→ **Tasks to perform**:
(a) Answer these from the passage on AI data sources:
(i) What share of citations does Reddit hold in Statista's 2025 infographic?
(ii) What phrase does Roemmele's warning use?
(iii) In which journal and year was the study on non-curated sources published?
(b) List every AI data source that the passage on AI data sources names from Statista's infographic.
(c) Rewrite the paragraph of the passage on AI data sources that begins "Statista's 2025 infographic" as a short bulleted list that keeps its main facts.

→ **Source text**:
· · · ·
Heavy Reliance on Low-Quality User-Generated Content Risks AI Reliability
Statista’s 2025 infographic on AI data sources reveals Reddit dominates with 40.1% of citations, followed by Wikipedia, YouTube, and Google. This reliance on user-generated content aligns with Roemmele, warning about “Internet Sewage.” Such sources have diverse backgrounds, but they are likely to include conspiracy theories, unproven statements, and cultural bias. According to a study published in the Journal of Artificial Intelligence Research in 2023, models that were trained on non-curated sources, such as Reddit, exhibited far higher rates of misinformation than models trained using curated data.
· · · ·
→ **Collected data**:

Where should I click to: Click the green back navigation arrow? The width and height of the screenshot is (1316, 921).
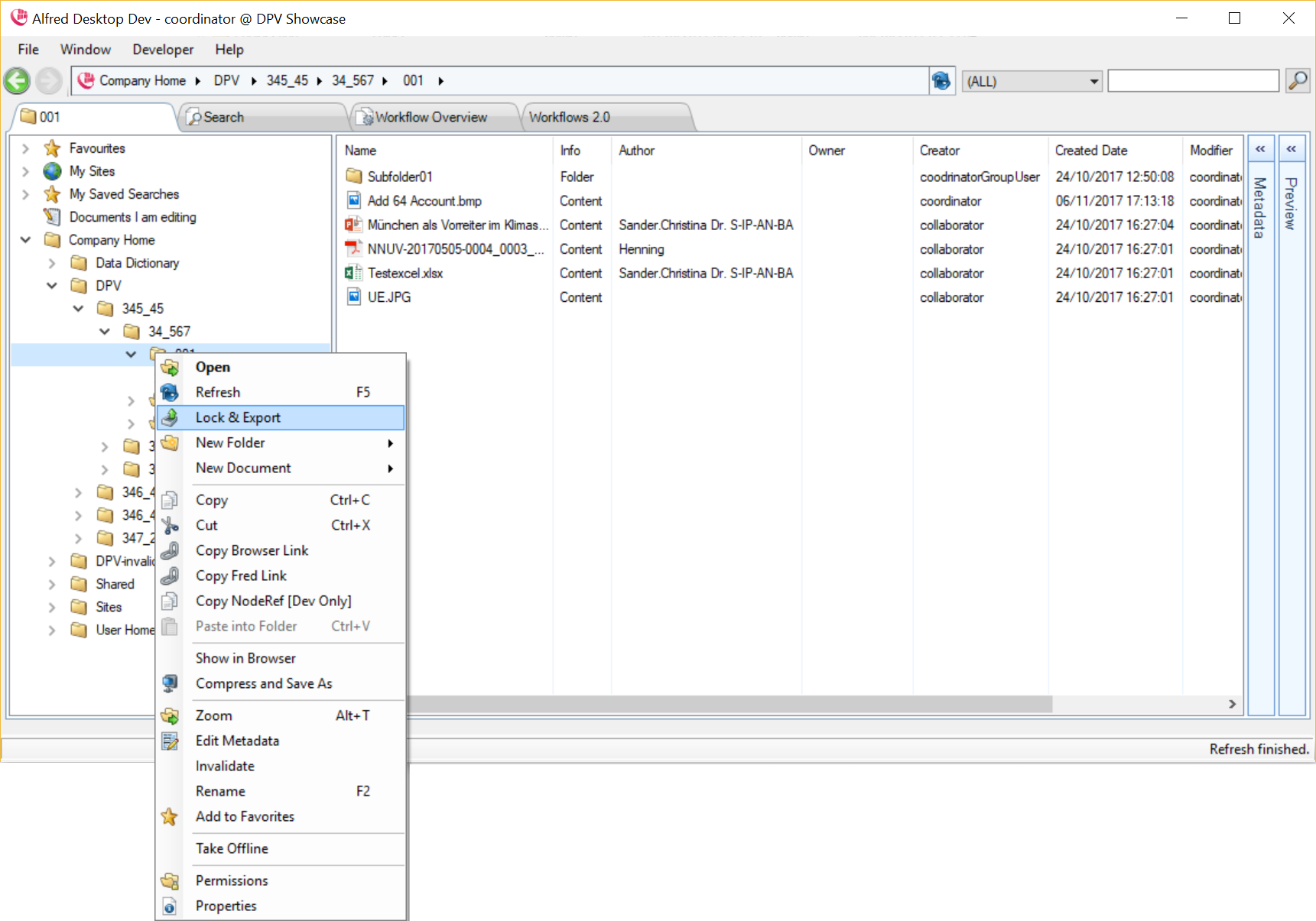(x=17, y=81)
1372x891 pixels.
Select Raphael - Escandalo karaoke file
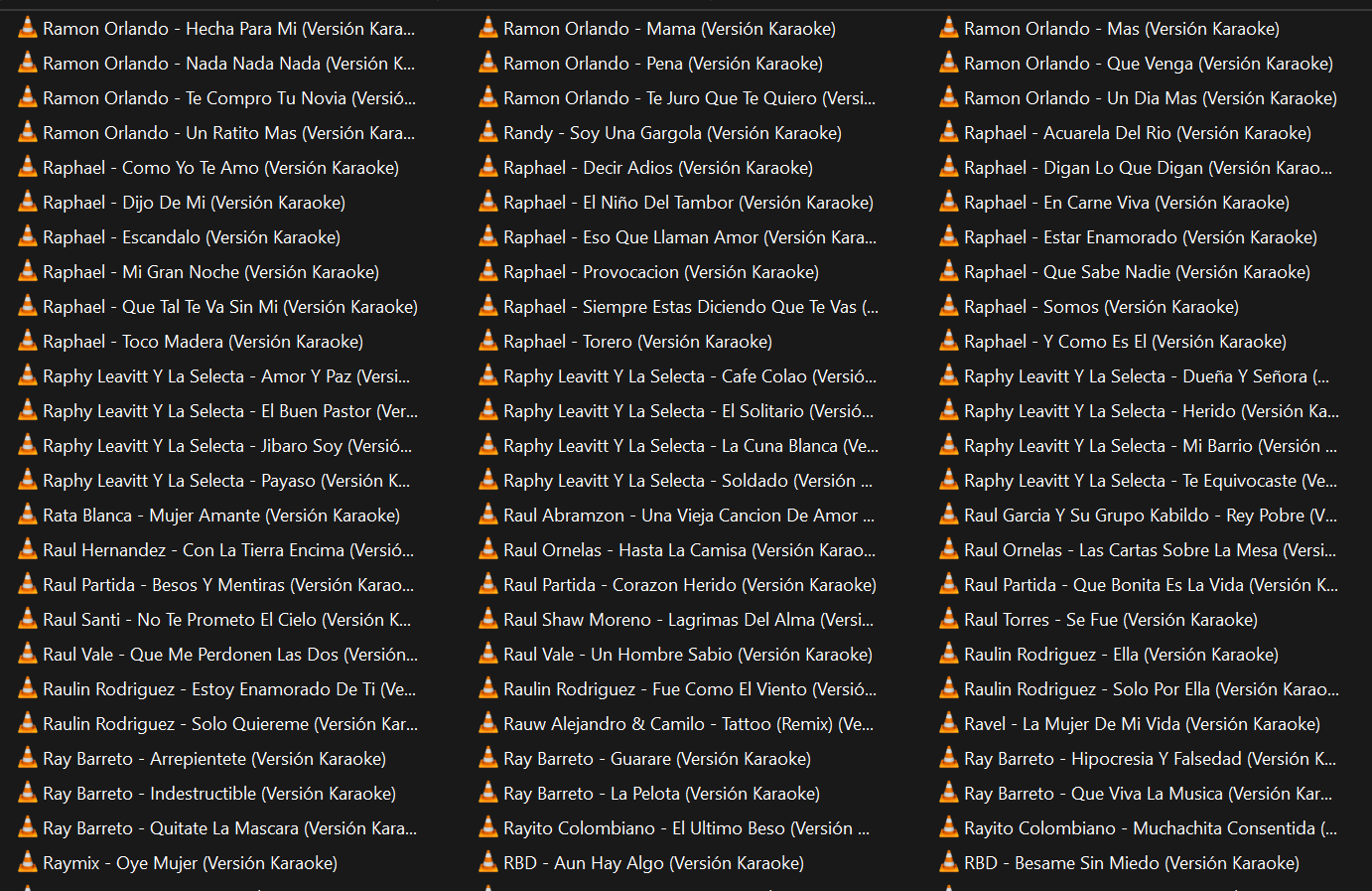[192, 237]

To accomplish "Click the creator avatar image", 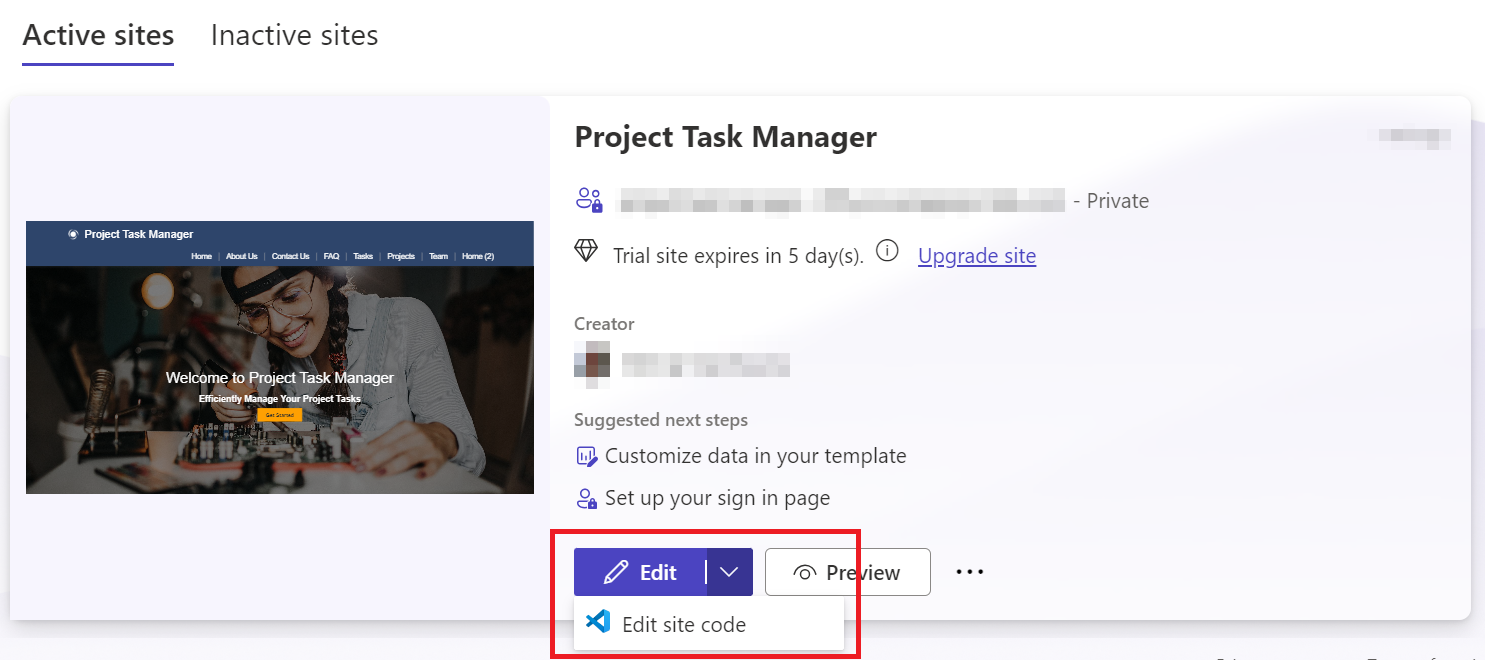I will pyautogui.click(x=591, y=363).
· · · ·
→ **Answer set**:
(a)
(i) 40.1%
(ii) "Internet Sewage"
(iii) The Journal of Artificial Intelligence Research, 2023

(b) Reddit, Wikipedia, YouTube, Google

(c)
- Statista's 2025 infographic shows Reddit leading AI data sources with 40.1% of citations, followed by Wikipedia, YouTube and Google.
- This reliance on user-generated content matches Roemmele's warning about "Internet Sewage."
- Such sources have diverse backgrounds but are likely to include conspiracy theories, unproven statements and cultural bias.
- A 2023 study in the Journal of Artificial Intelligence Research found that models trained on non-curated sources such as Reddit showed far higher misinformation rates than models trained on curated data.